● WHAT YOU WILL DO:
Pictures must not appear in the copy. Set down exactly the line with "Screen dimensions: 404x227" and each line after it through the end of the data below.

● DATA RECORDS:
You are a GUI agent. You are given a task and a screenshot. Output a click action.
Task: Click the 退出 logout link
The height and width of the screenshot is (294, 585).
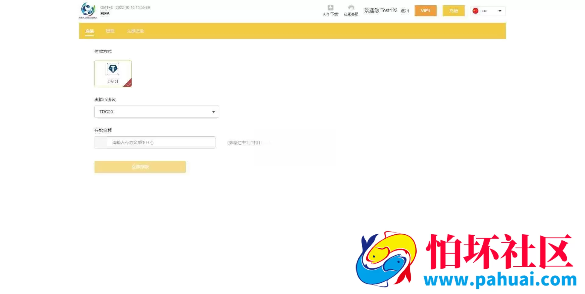coord(405,11)
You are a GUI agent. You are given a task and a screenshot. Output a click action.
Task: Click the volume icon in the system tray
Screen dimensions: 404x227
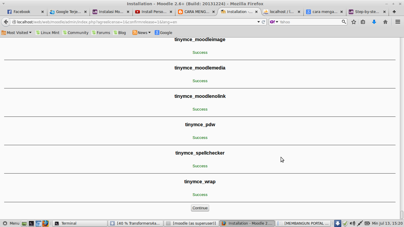click(x=353, y=223)
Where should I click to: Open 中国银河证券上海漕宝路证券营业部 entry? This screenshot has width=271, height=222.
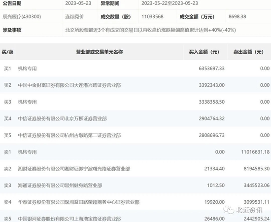point(69,219)

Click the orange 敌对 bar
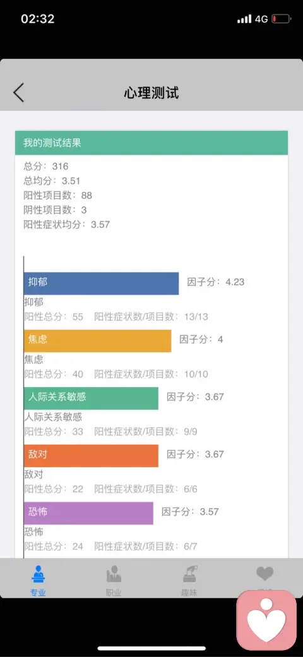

● OUTPUT FOR THIS TASK:
Screen dimensions: 404x227
click(x=353, y=223)
Where should I click to: Open 中国银河证券上海漕宝路证券营业部 entry? This screenshot has width=271, height=222.
point(69,219)

Click the orange 敌对 bar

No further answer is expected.